I also have this in the project file -
<OptimizationPreference>Speed</OptimizationPreference>
I've added /p:OptimizationPreference=Speed to that ZIPped project builds and it has zero effect - binaries almost identical, just few bytes different.
One VERY strange thing I noticed is that sometimes I get execution of around 1500 ms on my system, but in other times 1700 ms. When optimising for Size I get speed of around 1950-2000 ms. I get this VERY weird feeling that middle range perf is default optimisation value, but quiet why would that be different from requested Speed I don't know.
I am going to try to see is actual non-Native AOT stuff that was used in blog post on top (ie R2R from crossgen2) will actually take MIBC file into account and improve perf, my guess is that R2R won't be substantially different memory-wise from JIT, and the main attraction of Native AOT for me is to benefit from clear substantial memory reductions, but I see no valid reason why performance should suffer so much, if anything I would have expected a bit faster execution from stripped down model.
· · · · · · ·
*Requirements:*
A - Reproduce everything in the Native AOT post from "One VERY strange" down to "stripped down model.".
B - According to the Native AOT post, what execution time does the writer get when optimizing for Size?
C - Continue the Native AOT post from the point where it stops.
The records below come from a different source than the Native AOT post.
· · · · · · ·
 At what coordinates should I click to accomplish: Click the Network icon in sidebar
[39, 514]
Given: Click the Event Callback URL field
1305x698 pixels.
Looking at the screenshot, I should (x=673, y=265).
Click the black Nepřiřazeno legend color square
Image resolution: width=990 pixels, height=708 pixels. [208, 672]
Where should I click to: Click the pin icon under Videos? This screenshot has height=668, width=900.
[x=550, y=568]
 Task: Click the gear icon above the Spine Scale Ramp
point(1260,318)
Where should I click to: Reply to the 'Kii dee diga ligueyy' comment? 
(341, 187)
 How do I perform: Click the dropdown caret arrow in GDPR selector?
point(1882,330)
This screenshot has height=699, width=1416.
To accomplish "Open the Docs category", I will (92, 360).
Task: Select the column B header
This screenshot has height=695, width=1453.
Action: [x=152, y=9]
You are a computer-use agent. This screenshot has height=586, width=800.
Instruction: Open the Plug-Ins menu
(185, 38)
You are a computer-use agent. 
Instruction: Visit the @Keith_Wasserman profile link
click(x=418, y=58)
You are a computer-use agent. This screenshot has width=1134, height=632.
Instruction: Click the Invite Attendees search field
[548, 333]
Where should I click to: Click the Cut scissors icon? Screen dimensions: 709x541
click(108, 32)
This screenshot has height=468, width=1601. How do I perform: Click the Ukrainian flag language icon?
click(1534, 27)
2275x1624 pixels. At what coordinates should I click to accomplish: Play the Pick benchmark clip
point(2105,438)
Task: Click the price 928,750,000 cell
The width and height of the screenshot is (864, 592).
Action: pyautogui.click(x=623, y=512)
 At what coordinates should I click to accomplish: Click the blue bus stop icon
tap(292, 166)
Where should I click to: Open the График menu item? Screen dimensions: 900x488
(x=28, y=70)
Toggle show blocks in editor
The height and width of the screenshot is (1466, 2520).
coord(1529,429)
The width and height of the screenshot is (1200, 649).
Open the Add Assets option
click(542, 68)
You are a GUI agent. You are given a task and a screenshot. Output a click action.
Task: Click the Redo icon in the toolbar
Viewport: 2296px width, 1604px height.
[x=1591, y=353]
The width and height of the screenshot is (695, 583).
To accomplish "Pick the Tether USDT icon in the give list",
· · · · · · ·
*Expected results:*
A -
One VERY strange thing I noticed is that sometimes I get execution of around 1500 ms on my system, but in other times 1700 ms. When optimising for Size I get speed of around 1950-2000 ms. I get this VERY weird feeling that middle range perf is default optimisation value, but quiet why would that be different from requested Speed I don't know.
I am going to try to see is actual non-Native AOT stuff that was used in blog post on top (ie R2R from crossgen2) will actually take MIBC file into account and improve perf, my guess is that R2R won't be substantially different memory-wise from JIT, and the main attraction of Native AOT for me is to benefit from clear substantial memory reductions, but I see no valid reason why performance should suffer so much, if anything I would have expected a bit faster execution from stripped down model.

B - Around 1950-2000 ms.

C -
Apologies for posting too much, but something interesting is really going on here: I've moved testing to another box: AMD 7800X3D, and was able to finally SEE performance difference between two binaries:
JIT (much much quicker than 9900K):
Iteration 0: 663 ms.
Iteration 1: 435 ms.
Iteration 2: 431 ms.
Iteration 3: 431 ms.
Iteration 4: 432 ms.
No PGO (only slightly quicker than 9900K - which is what I expected):
Iteration 0: 1612 ms.
Iteration 1: 1619 ms.
Iteration 2: 1679 ms.
Iteration 3: 1654 ms.
Iteration 4: 1652 ms.
With PGO:
Iteration 0: 1427 ms
Iteration 1: 1447 ms
Iteration 2: 1455 ms
Iteration 3: 1436 ms
Iteration 4: 1443 ms
It's finally quicker! Not by much, but still - clearly PGO data HAD SOME EFFECT!
Now here is even more interesting part, I've changed source code to have top level loop to have more than 10 iterations, and when that number was 30 or higher, I've got consistently improved perf, but also ONLY on AMD:
With PGO (loop 30+)
Iteration 0: 1228 ms.
Iteration 1: 1218 ms.
Iteration 2: 1212 ms.
Iteration 3: 1233 ms.
Iteration 4: 1213 ms.
Again, this was ONLY on AMD hardware - I've tested same binaries on another 9900k without .NET 8, a Skylake class server, and also Zen 2 server - which also shown quicker execution for build with PGO.
Now my new AMD box is with lots of L3 cache, but I doubt very much this is so important in this case - whole program is just 1.2MB, so it fits into L3 cache on all processors that I've tested.
Sadly most of our servers are Intel, so I'd prefer speed ups to be the other way, but in any case even on AMD JIT version is crazy quick - more than double speed of 9900K and, most importatly, still 3 times quicker than Native AOT version with Static PGO.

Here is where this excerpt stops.